-- Start Entries shown --

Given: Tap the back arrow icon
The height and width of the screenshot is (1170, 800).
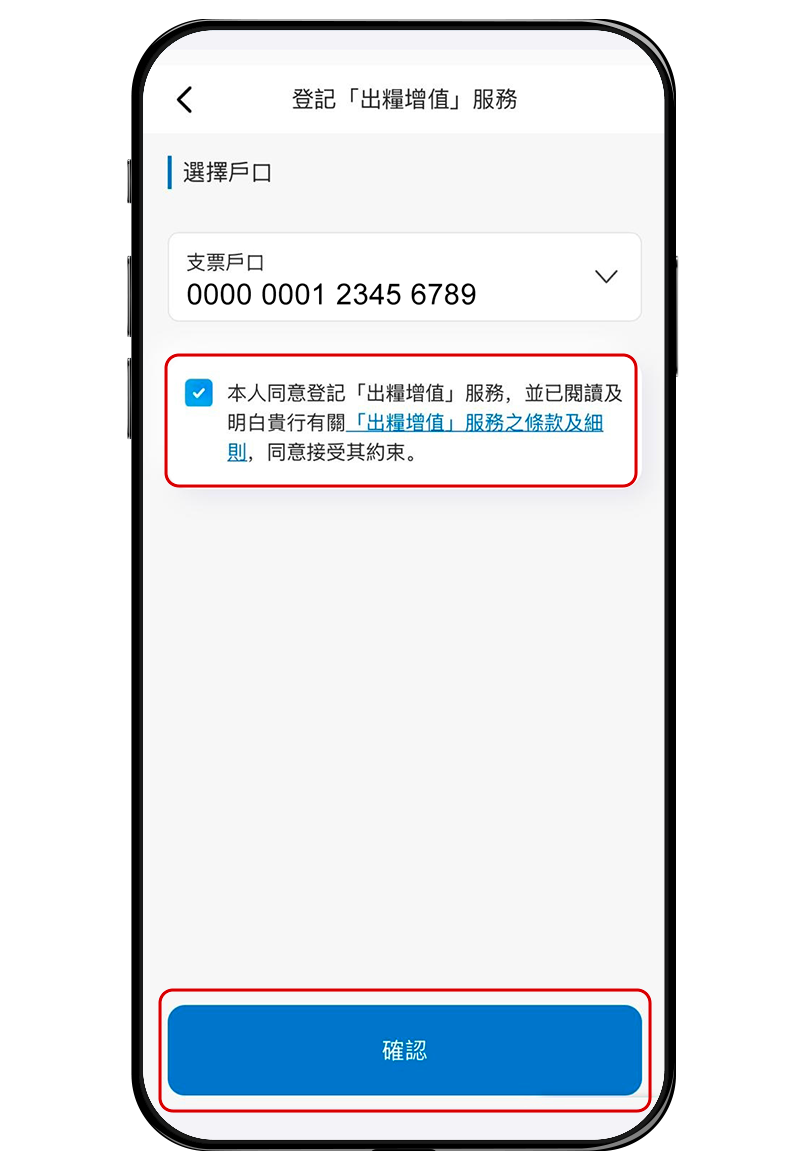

-- End Entries shown --
-- Start Entries shown --

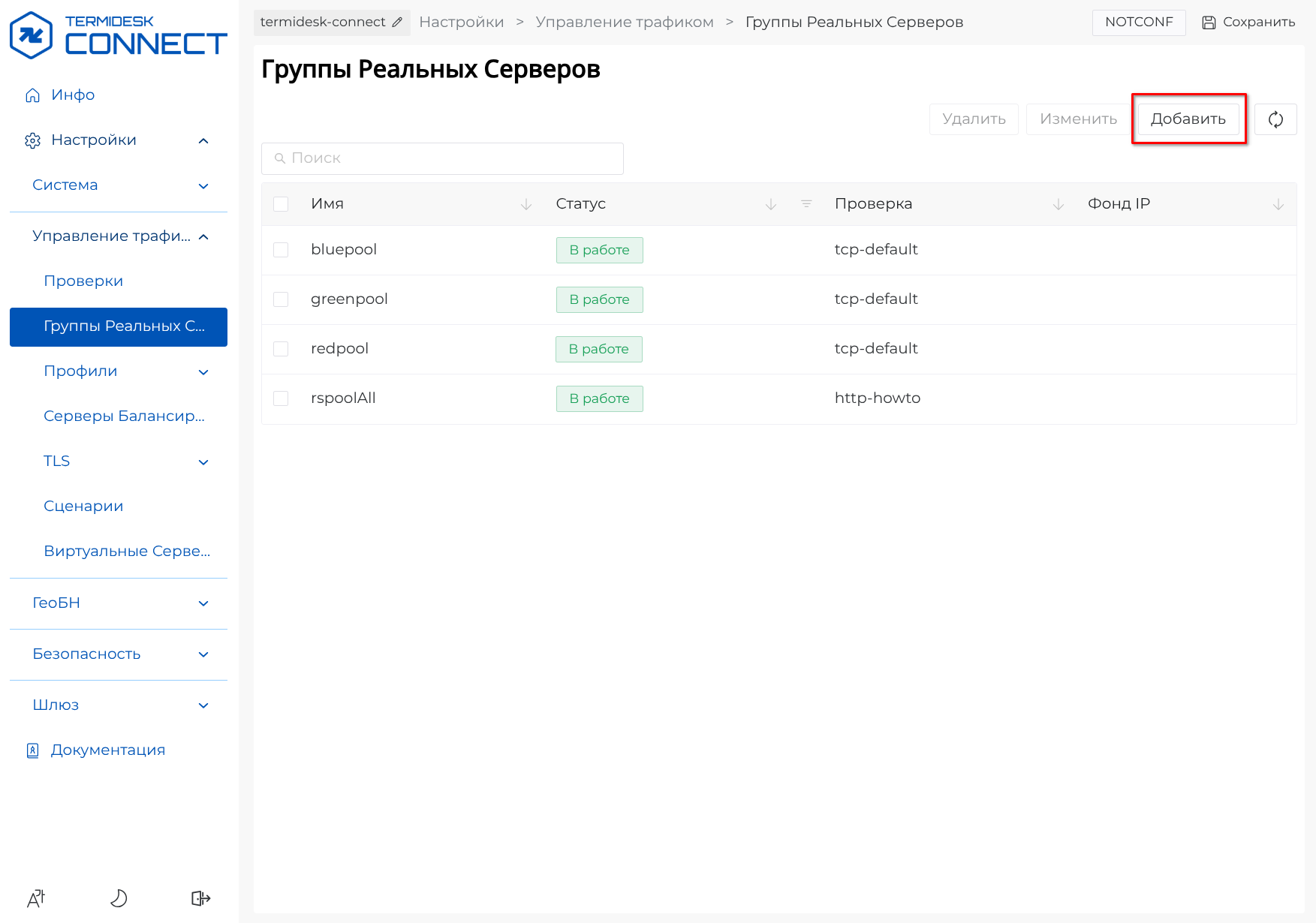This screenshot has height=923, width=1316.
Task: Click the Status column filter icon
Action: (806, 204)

-- End Entries shown --

Quote the material word for word, from the line holding "This screenshot has height=923, width=1316." through the line holding "Action: (806, 204)", inclusive, leaving out the pictures.

This screenshot has height=923, width=1316.
Task: Click the Status column filter icon
Action: (806, 204)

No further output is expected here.